Of all the vital responsibilities C-level executives have, keeping data secure is a big one. Especially today, when many managers consider data to be the "new gold" or the "new oil”… feel free to add your own metaphor.
The Harvard Business Review has published a number of articles that say that those who leverage their data best will be at a competitive advantage.
“Data-driven decisions tend to be better decisions. Leaders will either embrace this fact or be replaced by others who do,” wrote Andrew McAfee and Erik Brynjolfsson in an article in 2012.
But what happens when your strategic data is at someone else’s disposal as well? And we’re not just talking about data that’s been hacked or deliberately open sourced and shared with select parties, but also the stuff that your employees lob over company firewalls for convenience sake.
If you’re a manager this kind of behavior should be cause for concern because we could be talking about the very strategic assets and intellectual property you’ve been charged to protect.
Where's Your Data?
Nothing slips outside of my company’s walls without my knowing about it, you may be thinking. If you’re right, then good for you.
That being said, though, you might stop to consider what Netskope, a cloud app analytics and policy enforcement vendor, found in a study that analyzed tens of billions of cloud app events seen across millions of users from July through September this year.
Enterprises use an average of 579 cloud apps (authorized and non-authorized) and 88.7 percent of them are not enterprise ready
The usual suspects are not the main offenders. If you think that Twitter, Dropbox and Evernote are the primary unauthorized apps in the workplace, you’re wrong. The survey found that line-of business apps for marketing, collaboration, HR, productivity and storage are the most prevalent.
- 21 per cent of data uploaded to cloud business Intelligence apps are in apps whose terms and conditions say the app vendor owns the data
- For every upload to cloud software development apps, there are three downloads (meaning that your content is leaving data center walls)
- More than one-third of all cloud data leakage policy (DLP) violations (involving data such as personally-identifiable health information, payment information, and “company confidential” information occur on mobile devices.
- For every upload in a SFA or CRM app, there are 13 downloads
- 70 percent of data that are uploaded to cloud storage apps are to ones that don’t separate the tenant in the cloud
Time to Reassess
Left unchecked, this situation isn’t likely to get better. And, it goes without saying, that it will cause problems. What’s an IT manager to do?
While reigning in shadow IT may seems like the obvious answer, Sanjay Beri, CEO and co-founder of Netskope said that it’s not enough.
“Organizations need to think beyond enterprise-readiness and about the context of the usage. It is the 'who, what, where, and how' around the usage that we think matters the most," he said.
Beri recommends that IT Managers regain and maintain control of their data by taking three steps:
- Understand the apps in use and how they rate according to industry criteria. You can get a free a free cloud risk assessment here.

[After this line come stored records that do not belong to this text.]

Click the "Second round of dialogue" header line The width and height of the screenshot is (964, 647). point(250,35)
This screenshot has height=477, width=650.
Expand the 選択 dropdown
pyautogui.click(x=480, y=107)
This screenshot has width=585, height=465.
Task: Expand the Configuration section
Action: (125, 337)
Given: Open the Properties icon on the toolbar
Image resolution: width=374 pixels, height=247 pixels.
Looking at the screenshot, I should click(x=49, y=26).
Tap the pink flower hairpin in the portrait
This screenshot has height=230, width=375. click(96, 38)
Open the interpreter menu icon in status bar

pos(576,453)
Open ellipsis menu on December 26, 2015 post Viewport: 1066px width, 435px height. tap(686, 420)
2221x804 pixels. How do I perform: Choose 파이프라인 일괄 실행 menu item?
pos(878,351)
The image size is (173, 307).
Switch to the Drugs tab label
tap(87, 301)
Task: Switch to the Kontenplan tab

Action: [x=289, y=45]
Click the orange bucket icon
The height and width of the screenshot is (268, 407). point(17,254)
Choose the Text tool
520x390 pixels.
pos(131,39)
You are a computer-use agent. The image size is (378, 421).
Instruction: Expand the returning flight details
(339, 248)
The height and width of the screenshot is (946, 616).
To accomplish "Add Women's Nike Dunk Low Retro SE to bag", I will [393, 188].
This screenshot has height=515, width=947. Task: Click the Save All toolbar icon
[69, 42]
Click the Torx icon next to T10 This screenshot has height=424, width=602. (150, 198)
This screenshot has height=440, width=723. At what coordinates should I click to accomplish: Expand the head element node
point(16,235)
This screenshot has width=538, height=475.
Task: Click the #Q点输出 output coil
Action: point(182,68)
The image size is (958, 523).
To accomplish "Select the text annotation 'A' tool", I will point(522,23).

- Analyze the usage and what content is at stake. Knowing if people are accessing unsanctioned apps over mobile devices and if the data are sensitive makes a big difference when deciding how you're going to proceed. The same applies to apps that you've sanctioned — like Office 365 or Salesforce.com — where you've rolled out an app and it's taken off like wildfire, yet you don't truly understand the sensitivity of the data being shared (and whether that's just within the company or to outside collaborators).
- Use the intelligence provided from step two to develop policies and coach users around safe cloud app usage. A non-enterprise-ready app can be made enterprise-ready with the right security and usage policy in place.
With 579 apps running in the average enterprise, IT managers have their work cut out for them. But there are tools, like Netskope’s Active platform to help them. In addition, Beri said that companies that have embraced single sign on tools like Okta, OneLogin and Ping Identity have an additional leg up when it comes to enabling clean on and off-boarding as well as for best practices when it comes to identity management.